Collected data:
......

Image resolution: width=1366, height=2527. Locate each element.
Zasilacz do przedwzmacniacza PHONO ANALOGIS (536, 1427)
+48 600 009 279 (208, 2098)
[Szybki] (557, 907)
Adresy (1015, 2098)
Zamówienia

......

[TASK ITEM]
Set down each line exactly as it appears in the data.

[EXPECTED OUTPUT]
Image resolution: width=1366, height=2527. Locate each element.
Zasilacz do przedwzmacniacza PHONO ANALOGIS (536, 1427)
+48 600 009 279 (208, 2098)
[Szybki] (557, 907)
Adresy (1015, 2098)
Zamówienia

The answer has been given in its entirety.